KELAS pagi dua jam lamanya bersama Zuhair tak terasa. Zuhair mengakhiri kelasnya dengan hamdalah mengucap salam dan keluar dari dalam kelas, dia langsung menemui paman Supardi dan pamit pulang. Zuhair menyempatkan diri singgah di Masjid Agung At-taqwa, masjib tebasar di Kuta Cane. Zuhair melakukan salat duha dua rakaat dan membaca Alquran hingga waktu zuhur tiba. Seminggu tiga kali ia mengajar menggantikan pelajaran paman Supardi, sementara paman Supardi mengajar di kelas lain yang juga pelajaran lain, bahasa inggris. Paman Supardi sendiri lulusan seterata satunya di UIN Sumatera Utara sedangkan masternya di Singapura. Karena paman Supardi sedikit tahu bahasa arab, sehingga rektor kampus memberikan kesempatan mengajar dua bahasa asing untuk paman Supardi. Untuk pelajaran bahasa arab sekarang diambil alih oleh Zuhair, karena sudah ada pakarnya yang langsung lulusan Timur Tengah.
Setiap kali Zuhair mengajar, yaitu seminggu tiga kali, senin, rabu dan jumat. Pun setiap kali selesai mengajar, ia menyempatkan dirinya singgah di masjid Agung At-taqwa. Boleh sibuk di dunia untuk kepentingan dunia, namun jangan lupa mempersiapkan untuk akhirat juga.
Masjid Agung At-taqwa yang lebih besar dan lebih indah dari sebelumnya, tamannya yang menarik hati pengunjung terus datang bergantian, halaman di sekitarnya yang luas, lampu pijarnya menghiasi tatkala malam tiba.

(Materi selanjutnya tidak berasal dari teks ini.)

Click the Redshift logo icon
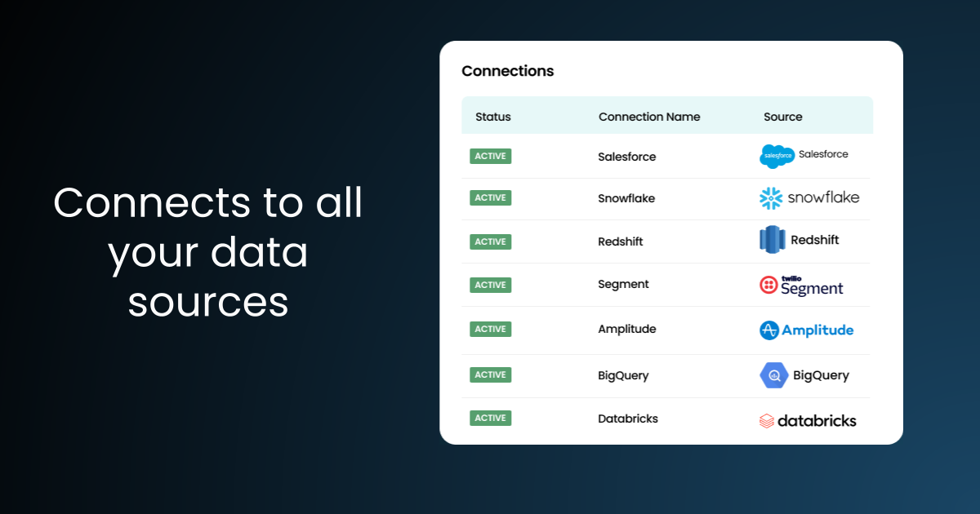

Suasana di dalamnya yang sejuk, bangunannya yang indah dengan khas kubah warna kuningnya, ukiran kaligrafinya yang apik dan menarik. Masjid Agung At-taqwa tidak pernah sepi dari pengunjung. Semoga dengan bangunannya yang megah, mewah dan indah, orang-orang semakin terketuk pintu hatinya untuk beribadah di dalamnya, bahwa dengan berdirinya Masjid Agung At-taqwa bukanlah untuk hiasan kota belaka, namun untuk menghiasi jiwa agar iman manusia semakin kokoh dan sadar kapan ia harus menghadap Rabnya.
Lantunan suara azan yang begitu membahana merdu, terdengar di seantero Agara. Alam dan seisinya terasa damai, ikut bertasbih mengagungkan asma-Nya. Maha besar Allah yang telah menciptakan keindahan yang luar biasa, salat Zuhur pun dilaksanakan secara berjemaah.
Sebulan sepuluh hari sudah ia berada di kampung halamannya, menjadi khatib setiap hari jumat di kampung ia jalani dengan baik, menulis karya ilmiah juga hampir selesai, suasana di dalam rumah bersama ayah, Ibu dan Fitri adiknya tetap hangat, dan silaturahim sesama kerabat terdekat juga ia lakukan.
Dari Anas bin Malik radhiyallahu ‘anhu berkata, bahwa Rasulullah Shallallahu ‘alaihi wasallam bersabda:
“Barangsiapa yang ingin rizkinya diperluas dan umurnya ditambah, maka hendaklah ia menyambung silaturahmi.”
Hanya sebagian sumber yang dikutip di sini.